Aim of the task ▸
From the records below, copy out exactly the lines from the one containing "Task: Select the P1 price label on axis" to the one containing "Instruction: Click the", both included. Add nothing else.

The input ▸
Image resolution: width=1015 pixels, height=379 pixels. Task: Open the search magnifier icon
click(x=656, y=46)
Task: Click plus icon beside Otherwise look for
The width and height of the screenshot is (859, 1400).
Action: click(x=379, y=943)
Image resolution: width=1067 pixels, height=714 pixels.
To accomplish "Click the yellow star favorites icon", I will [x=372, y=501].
...
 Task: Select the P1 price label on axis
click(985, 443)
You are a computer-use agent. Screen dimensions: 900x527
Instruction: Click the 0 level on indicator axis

Answer space ▸
 Task: Select the P1 price label on axis
click(985, 443)
You are a computer-use agent. Screen dimensions: 900x527
Instruction: Click the 0 level on indicator axis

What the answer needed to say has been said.